Malware AnalysisLaajuus (4 cr)

Code: TT00CE14

Credits

4 op

Teaching language

  • English
  • Finnish

Responsible person

  • Joonatan Ovaska

Objective

The course focuses on the analysis of malware, emphasizing dynamic analysis methods and tools. Students will learn to identify and examine malicious software. Students will also gain proficiency in essential malware analysis tools, enabling them to effectively assess malware behavior and potential threats. The goal is to learn tools and methods to analyze malware behavior and to be able to draw some conclusions about what the malware does relatively quickly. Students will gain understanding on how malware is capable of using OS executables.

EUR-ACE Knowledge and understanding
You know the basic methods of malware analysis by applying theory and practice. You understand their importance when you perform malware analysis.

EUR-ACE Engineering practice
You can analyze and identify methods related to malware applying practice and theory.

Content

This course focuses on malware analysis with an emphasis on dynamic analysis methods and tools. You will learn to identify and investigate malware, gaining proficiency in key analysis tools to effectively assess malware behavior and potential threats.
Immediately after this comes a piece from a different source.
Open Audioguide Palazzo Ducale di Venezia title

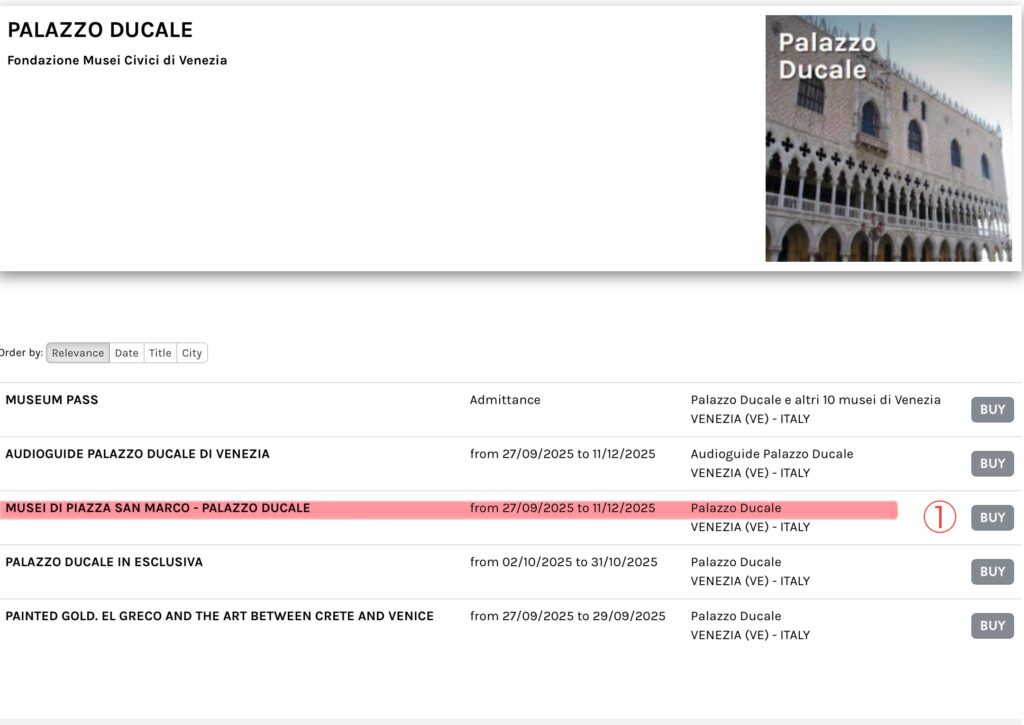tap(137, 454)
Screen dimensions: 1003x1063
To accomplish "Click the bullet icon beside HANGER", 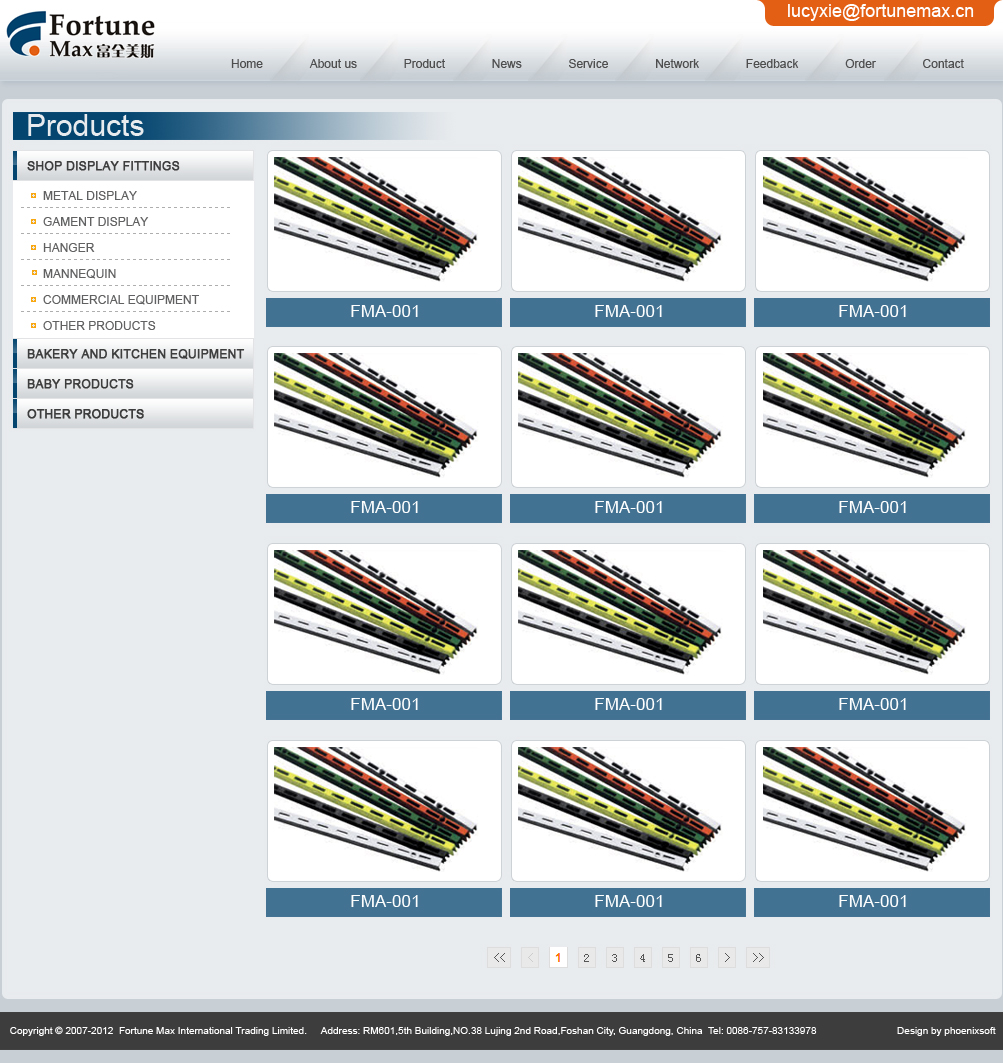I will 33,248.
The goal is to learn tools and methods for analyzing malware behavior and to draw conclusions about malware operations quickly. You will also understand how malware can exploit operating system executables.

The course content encompasses a range of topics related to malware analysis. Students will delve into:
Dynamic analysis methods
Malware identification techniques
Indicators of Compromises (IOC)s
Sandboxing

The course also covers debugging skills and provides hands-on experience with various malware analysis tools.

Qualifications

Data structures and algorithms
Basics of programming
Auditing and Penetration Testing

Assessment criteria, satisfactory (1)

Sufficient (1)
The student knows and understands the basic concepts of malware analysis and related theory. The student knows how to use the tools used in malware analysis with assistance.

Satisfactory (2)
The student knows and understands the basic concepts of malware analysis and the related theory. The student knows how to utilize the tools used in malware analysis in a guided manner.

Assessment criteria, good (3)

Good (3)
The student knows and understands the basic concepts of malware analysis and the related theory in a comprehensive way. The student knows how to use the tools used in malware analysis.

Very good (4)
The student knows and understands the concepts of malware analysis and the related theory in a comprehensive way. The student knows how to use the tools used in malware analysis in an advanced manner.

Assessment criteria, excellent (5)

Excellent (5)
The student knows and understands the concepts of malware analysis and the related theory excellently. The student knows how to use and select appropriate tools used in malware analysis in an advanced manner and is able to use new tools independently.